B…… e C….., LD. intentaram ação declarativa com processo ordinário, que corre termos no 1º Juízo Cível do Tribunal Judicial da comarca de Gondomar sob o n.º 3868/11.1TBGDM, contra D….. e esposa E….. pedindo que estes sejam condenados a pagar à A C….. a quantia de € 110 189, 15 e ao A B….. a quantia de € 2 620,00, acrescidas de juros de mora à taxa legal desde a citação, por danos que alegadamente sofreram em consequência de uma inundação proveniente da fração predial dos RR.
Os RR contestaram e, para além do mais, requereram a intervenção principal provocada, como sua associada, da Companhia de Seguros F….., S.A. Para tanto alegam que celebraram, em 31.06. 2006, com a chamada Companhia de Seguros F….. um contrato de seguro Multi-riscos, titulado pela apólice nº 6235/06013151, tendo por objecto o imóvel sua propriedade, pelo qual transferiram para a mencionada seguradora a responsabilidade por danos causados por inundação no prédio do 1ºA e utilizado pela 2ª A por água proveniente do prédio deles.

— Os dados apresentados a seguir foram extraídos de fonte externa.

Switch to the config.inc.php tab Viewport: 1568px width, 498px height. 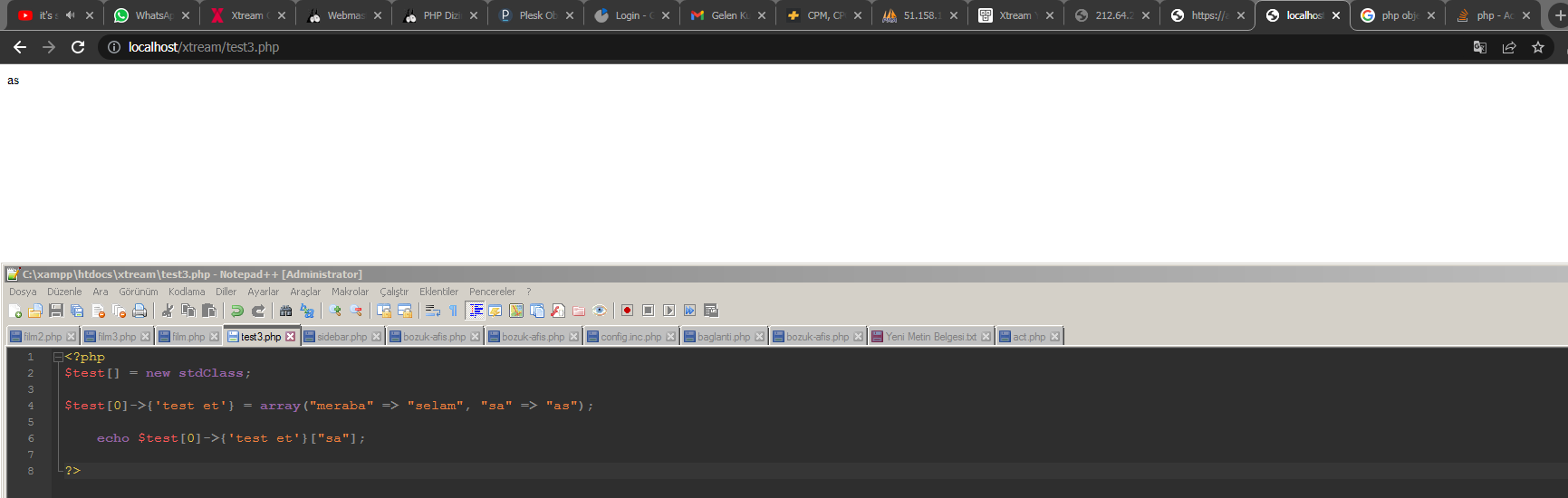630,337
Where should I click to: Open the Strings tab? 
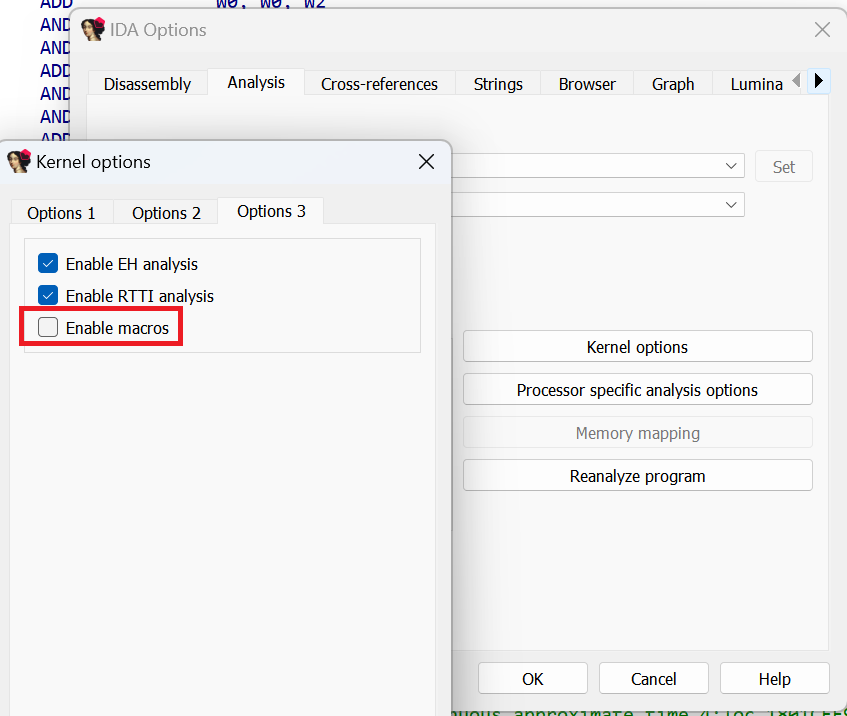(498, 84)
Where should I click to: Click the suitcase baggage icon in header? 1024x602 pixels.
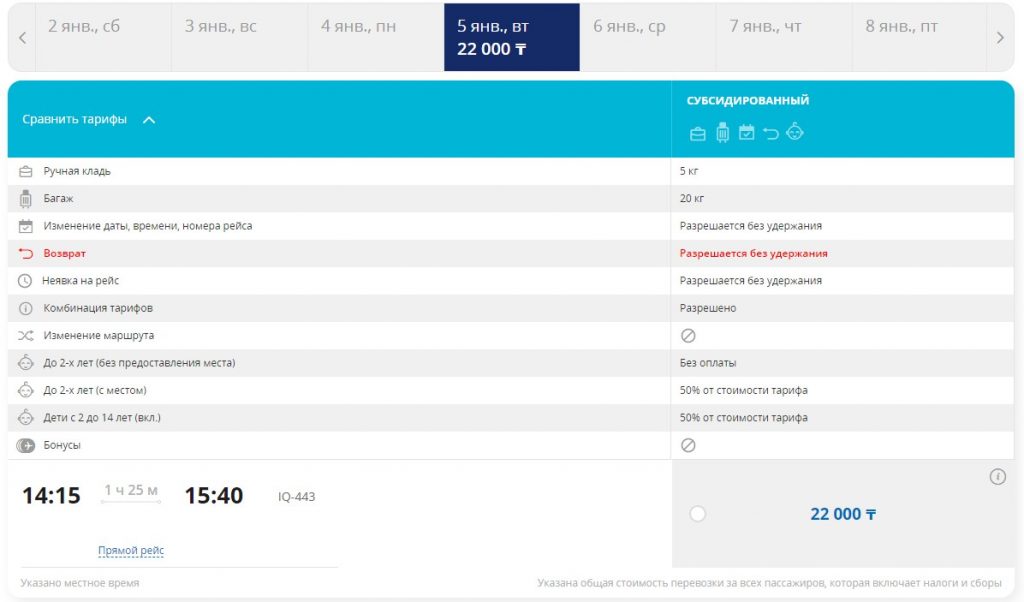[723, 132]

Os AA não se pronunciaram.

De seguida foi proferido despacho datado de 18.05.2012 que admitiu o presente incidente como intervenção principal acessória e não como intervenção principal provocada.
Os RR apelaram e apresentaram as seguintes conclusões:
1. Vem o presente recurso interposto da douta decisão que admitiu a intervenção da Companhia de Seguros F….., S.A requerida pelos réus, a título de intervenção acessória provocada, e não intervenção principal provocada, conforme o primeiramente peticionado, (despacho proferido com a referência electrónica nº 8481913 nos autos);
2. Dentro do enquadramento legal supra enunciado (arts. 320º, alínea a) e 325º, nº 1 do C.P.C.), os Réus (ora Apelantes) alegaram e demonstraram documentalmente que a responsabilidade que no presente processo se pretende assacar se encontrava transferida, à data dos factos, para a seguradora chamada;
3. Face ao exposto na conclusão que antecede, a intervenção da seguradora a título principal é não só legalmente fundamentada, como processualmente pertinente;
4. Também a seguradora – por si só ou em litisconsórcio passivo – poderia ter sido demandada pelos Autores nos presentes autos;
5. A seguradora tem, na discussão da presente causa, um interesse igual ao dos Réus – nos termos e para os efeitos da previsão do art. 27º do C.P.C.;
6. No incidente de intervenção deduzido, os Réus salientaram a previsão contida no art. 329º, nº 2 do C.P.C., clarificando que pretendiam a apreciação e efectivação desse mesmo direito no âmbito dos presentes autos – vide artigos 22º e 23º da contestação;
7. A conformação da factualidade alegada pelos Réus com a pretensão pelos mesmos invocada em sede incidental impunha que a intervenção da seguradora fosse admitida a título principal (e não acessório);
8. A intervenção da seguradora a título acessório desacautela os direitos dos Réus no âmbito dos presentes autos;
9. A adequação do incidente de intervenção principal provocada à factualidade invocada pelos Réus tem vindo a ser sobejamente sublinhada pela jurisprudência dos Tribunais Superiores, conforme excertos supra transcritos, a título meramente exemplificativo;
10. Ao descurar toda a argumentação aduzida neste sentido pelos Réus e ao limitar o âmbito da intervenção da chamada (seguradora) nos termos constantes do despacho recorrido, o Tribunal a quo violou o disposto nos arts. 27º, 320º, al. a), 325º, nº 1 e 329º, nº 2, todos do C.P.C.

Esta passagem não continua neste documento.